Hi,
I'm a bit baffled. I just hooked up a new Dell u2410, I've installed the driver. I've then used lightroom to output a few pictures with colors I think would be ouside srgb as tiff files in both srgb and adobe rgb format.
When I view the photo's there is absolutely no differnce. I have the monitor set on Adobe rgb.
When I switch the monitor back and forth between adobe and srgb I see differences in the photo's both in lightroom and in my windows folders, but when I leave the monitor on adobe viewing mode and output identical files to each color space and view them side by side in windows and in faststone image viewer they are identical. I have changed the CMS setting to allow the imbedded color space of the photo be viewed.
What am I doing wrong?
Thanks,
Why is it that you expect the photos to look different? AdobeRGB and sRGB are not that much different. Increase the Saturation and/or Vibrance and Try exporting one of the photos as ProPhotoRGB and see if you see any difference between that as sRGB. Use the soft-proofing view in LR4 and check to make sure a lot of the photo is out-of-gamut. The indicator actually shows for colors that are very close but still inside the gamut.
Try these. I have three jpegs with fully-saturated colours in sRGB, Adobe RGB and ProPhoto RGB. The colours in the Adobe RGB image are outside sRGB, and those in ProPhoto are outside even Adobe RGB. On my wide-gamut monitor I can see a difference.
If your browser is colour managed (which means Firefox or Safari) then you should see a difference in your browser. Or save the images on your computer and import into Lightroom. Again, doing that I can see a clear difference.
sRGB:
Adobe RGB:
ProPhoto RGB:
Okay, so in firefox, the colors on these charts above look different, by a fair amount. I also tried dramatically boosting the vibrance and saturation on a few photo's with red's, oranges and greens. They don't look any different when viewed in a windows preview or in Faststone (which says it is color managing to the imbedded icc profile).
I then took the same photo's and opened them in photoshop and used the imbedded icc profile. There is a clear difference when viewing in photoshop.
There must be some issue with color management in windows. Is there a setting I am not getting to?
You say that my three images appear different from one another in Firefox, which they should. They were created in Photoshop with 100% saturated colours in each of the three colour spaces. In other words, R, G and B values are 255 or 0, depending on the colour patch. If you save the images on your machine (right-click in Firefox and "Save Link As...") then the jpegs should look different in Photoshop and if you import them into LR they should look different there, too.

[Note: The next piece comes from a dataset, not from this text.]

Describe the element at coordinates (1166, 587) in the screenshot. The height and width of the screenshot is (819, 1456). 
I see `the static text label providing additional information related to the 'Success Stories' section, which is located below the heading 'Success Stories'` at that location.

However, most images don't look different on a wide gamut monitor. I have two monitors: one wide gamut (larger than Adobe RGB) and one with a gamut close to sRGB. I've got tens of thousands of raw images, and very few look much different on the two monitors. It's only when I create artificial images like the ones above that the difference hits you in the face.
The reason: most pixels in most images are within or close to the sRGB gamut. Highly saturated colours (outside sRGB) aren't very common in nature. That's not to say you won't see a difference on a wide-gamut monitor, but it won't be huge (or shouldn't be) in most pictures.
Which version of Windows?
The Windows XP photo viewer ("Windows Picture and Fax Viewer") isn't colour-managed, but the Windows 7 viewer ("Windows Photo Viewer") is colour-managed, and should show a difference between the three images.
I don't use Faststone, but I Googled and found a reference at http://en.kioskea.net/faq/20748-faststone-image-viewer-enable-the-colo r-management-system that suggests you have to explicitly turn on colour-management by checking an "Enable Color Management System" option. Another Google hit at http://forums.dpreview.com/forums/read.asp?forum=1006&message=34670930 suggested that at the time (2010) some people were having issues with Faststone colour management, but that may have been user error!
Thanks for all the replies. I am using Windows 7. I can see the differences if I open them in Windows photo viewer, but I cannot see any differences when they are simply viewed as previews inside of the oOS folder system. I have checked the appropriate color managment box in Faststone, but it doesn't seem to do anything, must be a bug.
I guess it comes down to the operating system itself not being color managed like a mac os. The programs (even the built in ones like windows photo veiwer) appear to have the color management, but the raw OS (and it's folders) don't. I thought that with all of the options in the color managment section of windows 7 that some combination of those things would allow the os to show the difference. I tried a bunch of different settings and nothing was any different. Do you know of a way to color manage the os itself and therefore the previews?
The core operating system isn't colour managed, only applications. I think that's true of the Mac OS as well, but more apps are colour-managed.
At a low level in the operating system - video driver level, say - it can't really colour manage, as the OS generally won't know whether the data being written to the screen is a photo, what colur space it is and so on. So (on Windows, at any rate) the desktop itself is not colour-managed.